NEW YORK -- The stock market's biggest quarterly gain in more than 10 years was fueled by hopes that the shrinking economy would start growing again in the later stages of 2009.

Starting Wednesday, that widely publicized second-half recovery thesis will be put to the test and with it the fate of the nearly 4-month-old bull market.

To be blunt, it is show-me time on Wall Street.

If the bet pans out and the fledgling recovery picks up steam, investor confidence should get a boost and stocks are likely to break out from their recent stall pattern and start climbing again.

The risk is if the business resurgence never materializes, forcing investors to rethink their strategy, a psychological shift that could create a stock pullback.

Unfortunately, when the 18-month-old recession ends and how robust the recovery will be when growth does resume are still big unknowns. As a result, investor anxiety is expected to remain high until concrete signs of a rebound emerge.

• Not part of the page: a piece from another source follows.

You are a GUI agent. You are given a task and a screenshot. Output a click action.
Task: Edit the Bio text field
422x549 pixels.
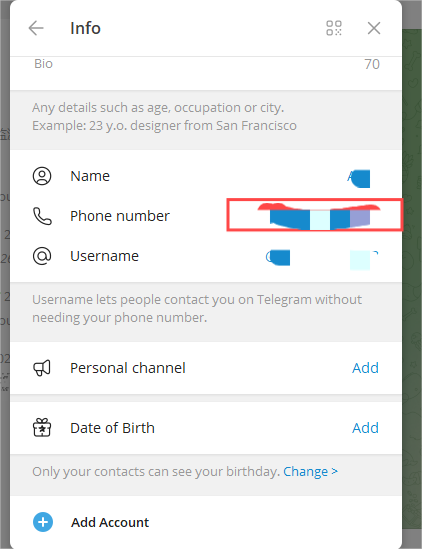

"Sure, it's great that we had a fantastic second quarter, but we've got plenty of hurdles to overcome," says Richard Yamarone, chief economist at Argus Research, referring to the 15.2% second-quarter gain in the Standard & Poor's 500, its best showing since the fourth quarter of 1998. Even so, the S&P is up just 1.8% for 2009.

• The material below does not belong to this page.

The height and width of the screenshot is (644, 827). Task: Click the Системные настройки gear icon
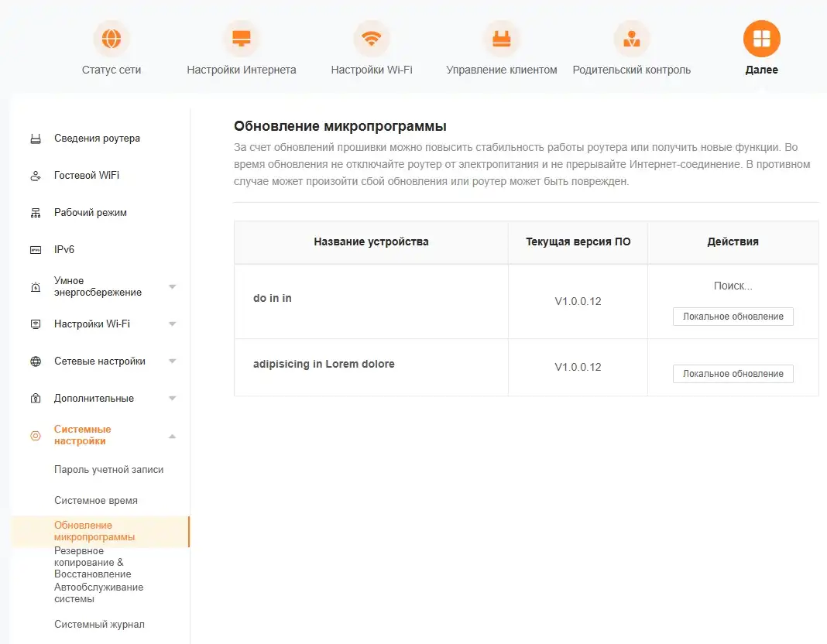click(34, 436)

One hurdle, Yamarone says, is small businesses' inability to get loans or quick access to government stimulus money, which he says will result in "wider job losses and delay the economic recovery."

David Tice of the Prudent Bear fund says consumers have been damaged so badly because of declining home prices, the stock market slump and weak job market, that it is unlikely they will be able to power the economy and corporate profits like they did before the credit bust. "Our whole consumer model has been broken," he says.

The bullish thesis is well-known. Optimists believe the stock market low hit on March 9 marked the end of the bear market.